In the 24 years that women have been competing in Olympic water polo, the US had never failed to make a podium – until Paris 2024, where the US lost its semifinal to Australia in a 14-13 shoot-out, then lost the bronze-medal game, 11-10, to the Netherlands and placed fourth overall.

Meanwhile the US men had been in the middle of a 16-year Olympic medal drought. At the last three Games, the men placed eighth (in London), tenth (in Rio), and sixth (in Tokyo) while the US women were on fire, winning three consecutive gold medals.

On Sunday, August 11, the tables turned at La Defense Arena in Paris when the US men won the bronze-medal game, beating Hungary, 11-8, in a penalty shoot-out after an 8-8 tie at the final whistle.

Image Source: American Rapper Flavor Flav shows his support during the Women's Preliminary Round match between Italy and the United States (Clive Rose/Getty Images)

Sadly, both teams’ official hype man, rapper Flavor Flav, didn’t attend either bronze-medal game. (He reportedly had duties back in the US involving the Olympic handoff from Paris 2024 to Los Angeles 2028 during Sunday’s Closing Ceremony.)

Either way, the result was bittersweet for both teams.

Why the Women Missed the Medals

Image Source: Maggie Steffens of Team United States shoots in the Women's Semifinal match against Team Australia at the Paris 2024 Olympic Games (Adam Pretty/Getty Images)

US women’s team captain Maggie Steffens said after the bronze-medal loss, " We lost a little bit of focus, and let [Netherlands] come back from a three, four-goal [deficit]. That was the difference. It is not necessarily one goal or one moment, but allowing the focus to slip."

Adam Krikorian, US women’s head coach said, “We've been really nervous and tight. We're [also] small compared to most of the teams in the world, so that certainly has something to do with it. One of the frustrating things for me is that everyone on the outside has no idea how hard it is to win. We made it look easy, but it was anything but that for those three Olympic Games.”

Why the Men Won Bronze

 

Image Source: Drew Holland in the goal for Team USA (Andy Lyons/Getty Images)

According to two-time US Olympic goalkeeper Drew Holland, “I think our whole team is a lot more experienced. We’ve been in more of these moments. Also, I think we had a few lucky bounces, but for sure, we relied on our experience and had a lot more confidence down the stretch in these close games than we’ve had in the past.”

Three-time Olympic center Luca Cupido said that unlike past US teams, “we were able to retain 10 players from the last Olympics. You could see it today. As we were trailing in the last minute, the group stayed together. You could tell that we believe in each other. That’s the difference.
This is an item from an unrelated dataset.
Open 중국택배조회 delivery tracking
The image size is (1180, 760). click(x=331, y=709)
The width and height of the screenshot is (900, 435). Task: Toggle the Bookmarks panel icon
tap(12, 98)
Being together for a longer time, building closer relationships.”

In addition, US defender Marko Vavic said, “most of us have gotten another three years of experience and gotten three years older which is a big deal – to mature in this sport, develop your body and your mind – as you’re playing more competitive and high-level games.”

“This is probably going to be the second-happiest day in my life,” said defender Alex Bowen “because I’m getting married in 20 days. I’ve been playing water polo since I was 8 years old. I’ve been dreaming about this forever.”

Dual support

Image Source: Al Bello/Getty Images

Despite the disparate results, both teams were pulling for each other.  The US men watched the women’s bronze-medal loss on livestream as they were preparing for Sunday’s victory

“I still think the women’s program is the best in the world even though they didn’t medal,” Cupido said. “They’re gonna prove it next year.

“We were bummed how they ended,” Cupido added, “but we’re also happy about our bringing one medal back because, at the end of the day, it’s one program: men’s and women’s USA Water Polo is all one. Lately, we [men] haven’t been able to contribute and we’re happy that we were able to bring one medal to the program.”

“Every tournament is a different story,” Cupido said. “Sometimes you get momentum after one game and have it for the full tournament.”